Pens' Therrien deserves top honor
Any discussion of the NHL Coach of the Year Award -- otherwise known as the Jack Adams Award -- should last for about half a second, or however long it takes to utter these two words:
There is no other choice, but you know it won't be that easy.
Therrien isn't the league's most popular coach, by any means. He doesn't do the old boys thing. Doesn't schmooze the media. You hope that doesn't hurt him when it comes time for members of the NHL Broadcasters' Association to vote, but you just don't know.
This much, you should know: The Penguins already have posted the fifth-largest one-year improvement in the NHL's 89-year history -- 40 points following Tuesday's win over the Washington Capitals -- and still have a chance to match the 1981-82 Winnipeg Jets for the third-largest jump at 48 points.
Following a loss to New Jersey last night, the New York Islanders (Ted Nolan) had improved by six points, but what's that compared to the Penguins' quantum leap?
Nobody predicted anything of the sort. The Hockey News and TSN -- Canada's version of ESPN -- picked the Penguins to finish 13th among 15 Eastern Conference teams. The Sporting News picked them last in the Atlantic Division, behind the Islanders.
Something called The Bellowing Moose - an anonymous columnist for NBCsports.com - called for Therrien's firing in early January. The mindless Moose labeled Therrien "the NHL's Archie Bunker, an ill-tempered, ill-mannered hothead with only a vague grasp of how to use the talent provided for him."
Talent, to be sure, is the main reason the Penguins are where they are. Sidney Crosby can make a coach look pretty good.
But not every coach knows how to utilize top-end talent.
Not every coach can funnel that talent toward winning.
Therrien's system allows for Crosby and Evgeni Malkin to express every ounce of their creativity while enabling the team at-large to win by any means necessary. The Penguins have outgunned the Buffalo Sabres and out-bored the New Jersey Devils. They've also learned how to close out games. That was obvious Saturday against Atlanta, when the Thrashers barely made it past the red line in the final minutes.
And remember, even with all that fabulous young skill, this remains a team with little experience, little punch on the wings and a largely pedestrian defense corps.
Therrien hasn't done everything right, but these are among his best moves:
• Sticking by much-maligned winger Michel Ouellet. The perception is that Ouellet plays too much. The reality is that he averages only 13 minutes, 22 seconds of ice time -- and does a whole bunch with it. He's fifth on the team in power-play goals and fourth in scoring among the forwards.
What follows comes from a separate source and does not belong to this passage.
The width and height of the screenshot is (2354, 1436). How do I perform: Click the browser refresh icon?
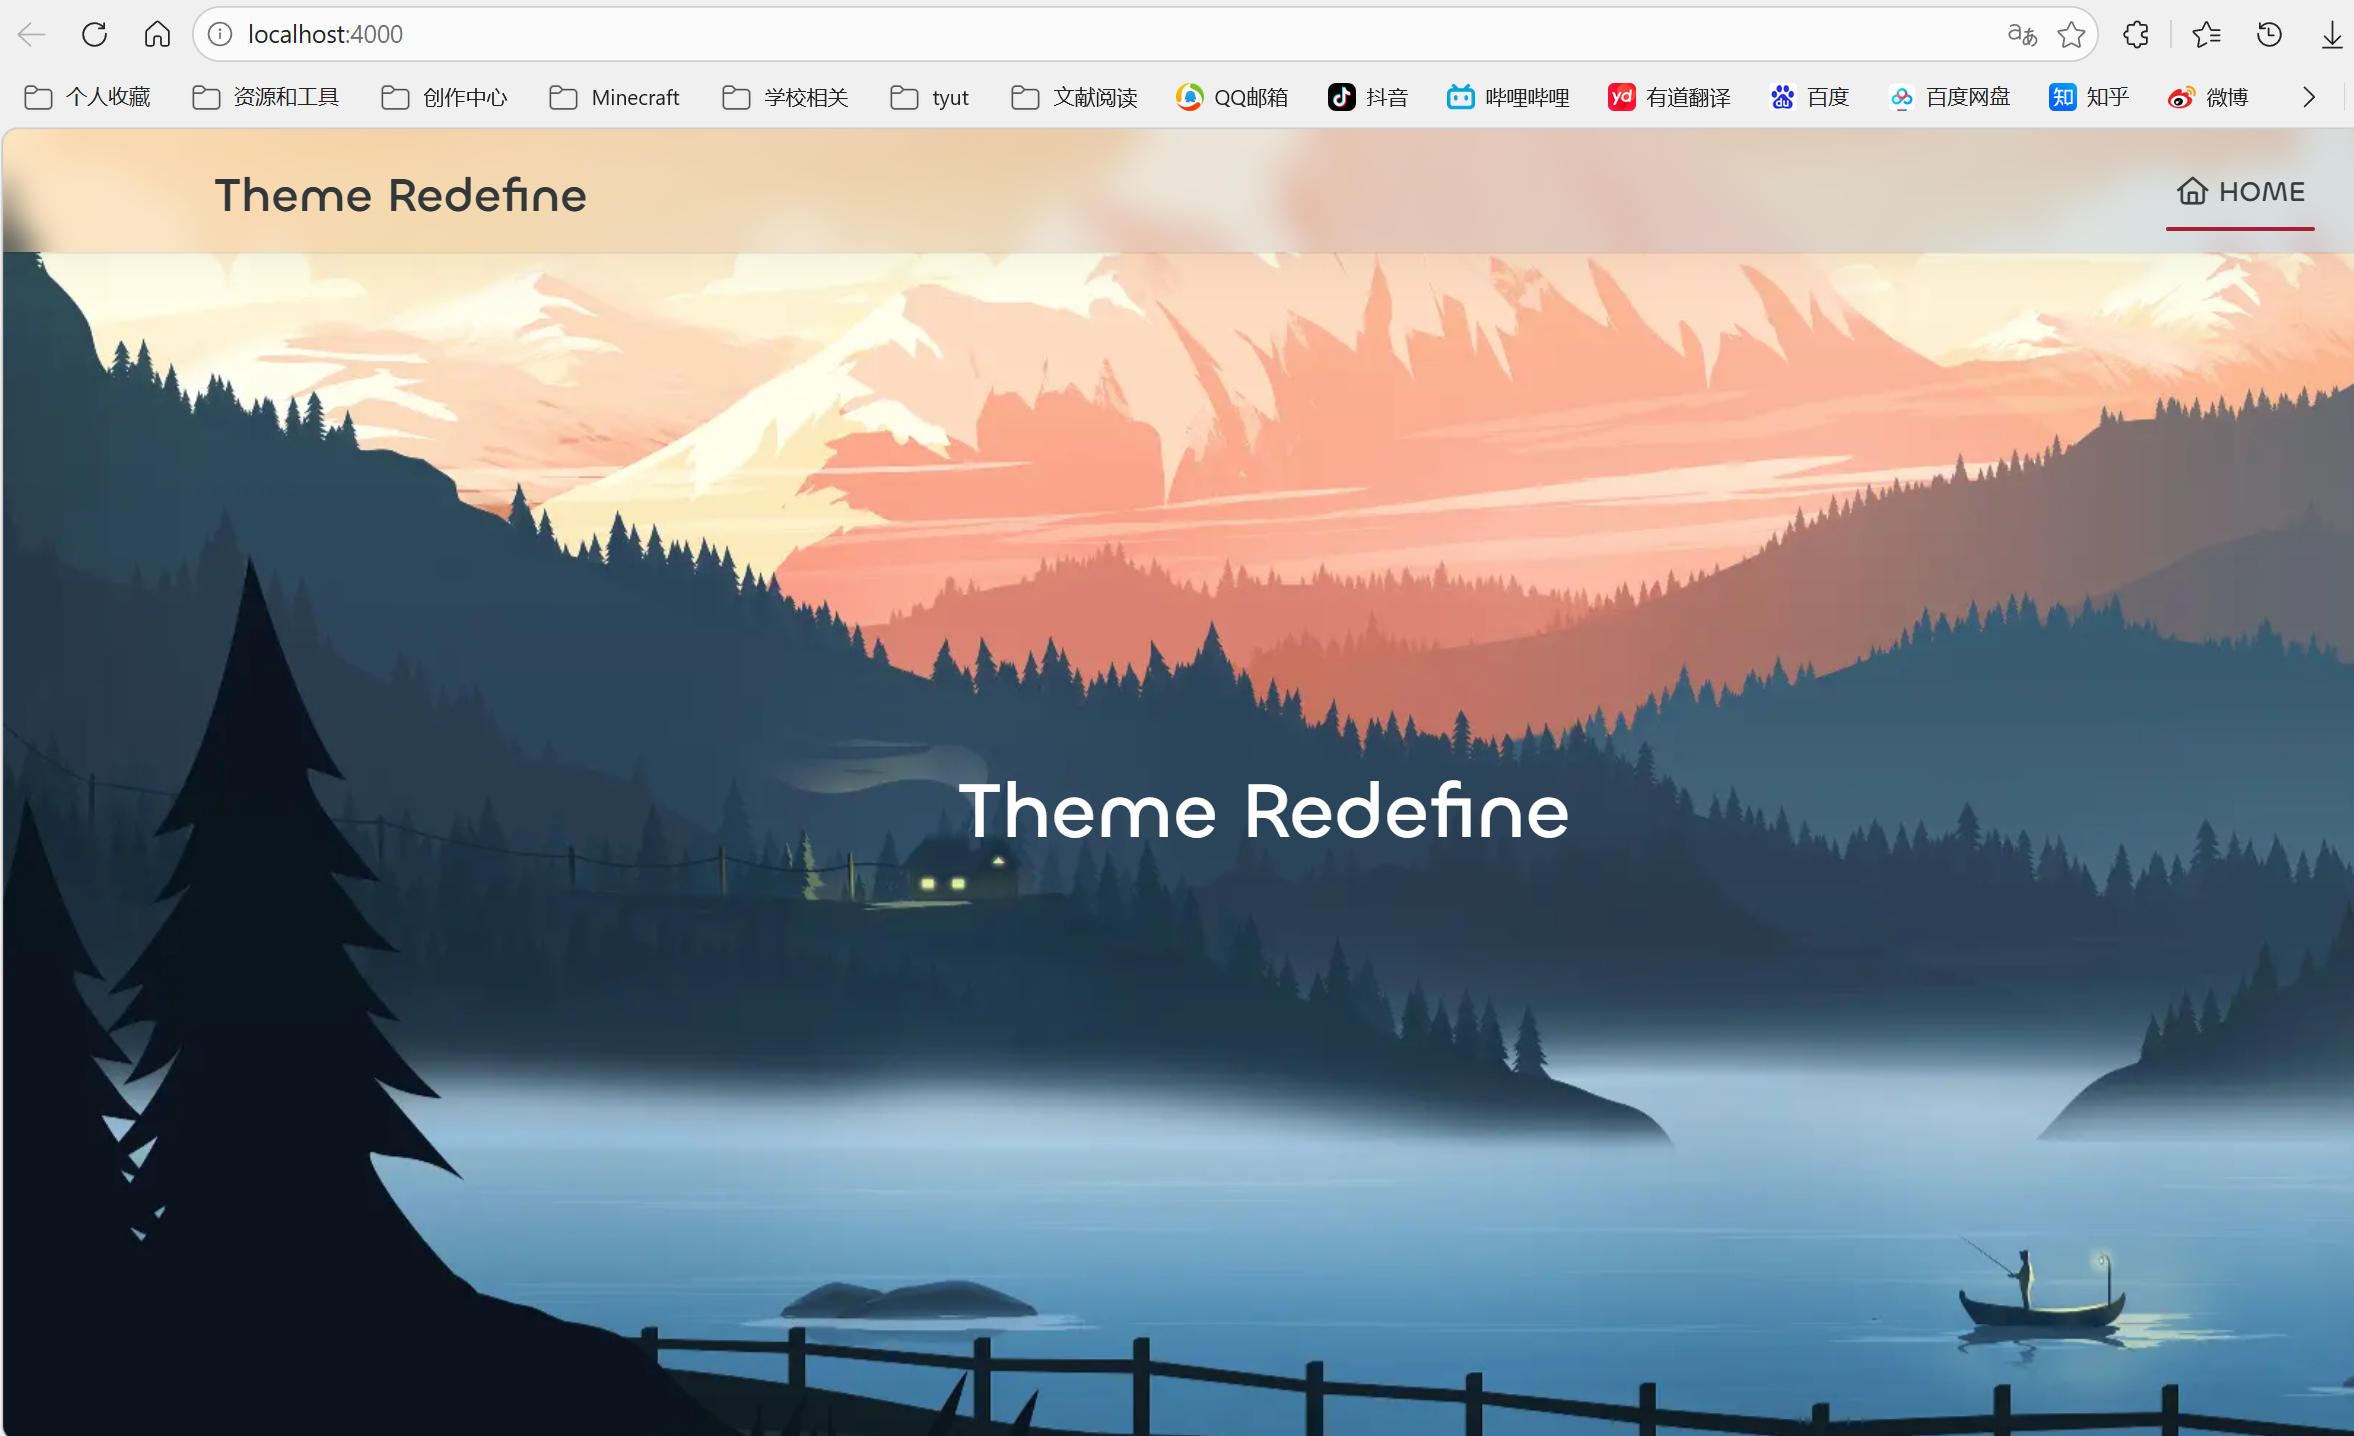pos(94,34)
• Managing the ice time of 18-year-old rookie Jordan Staal, who plays 14 minutes, 48 seconds per game. The temptation, in any sport, is to look at a player who's doing a lot with minimal time and shriek, "Play him more!" Nobody wants to consider the possibility that limited time might be helping that player thrive. Staal has been brought along expertly (though I'd like to see him on the top power play).
• Keeping Crosby fresh. Much to his critics' dismay, Therrien steers Crosby away from the penalty kill - and away from all those point shots headed toward his feet.
• Successful line-juggling. People forget that "Badger" Bob Johnson switched lines often and that Scotty Bowman changed his combinations like underwear. It's not that big a deal. It makes the Penguins harder to prepare for come playoff time and forces players to get used to various linemates.
It's not like Therrien juggles for the sake of juggling. During the 14-0-2 streak, he barely changed a thing.
And he never heard from The Bellowing Moose again.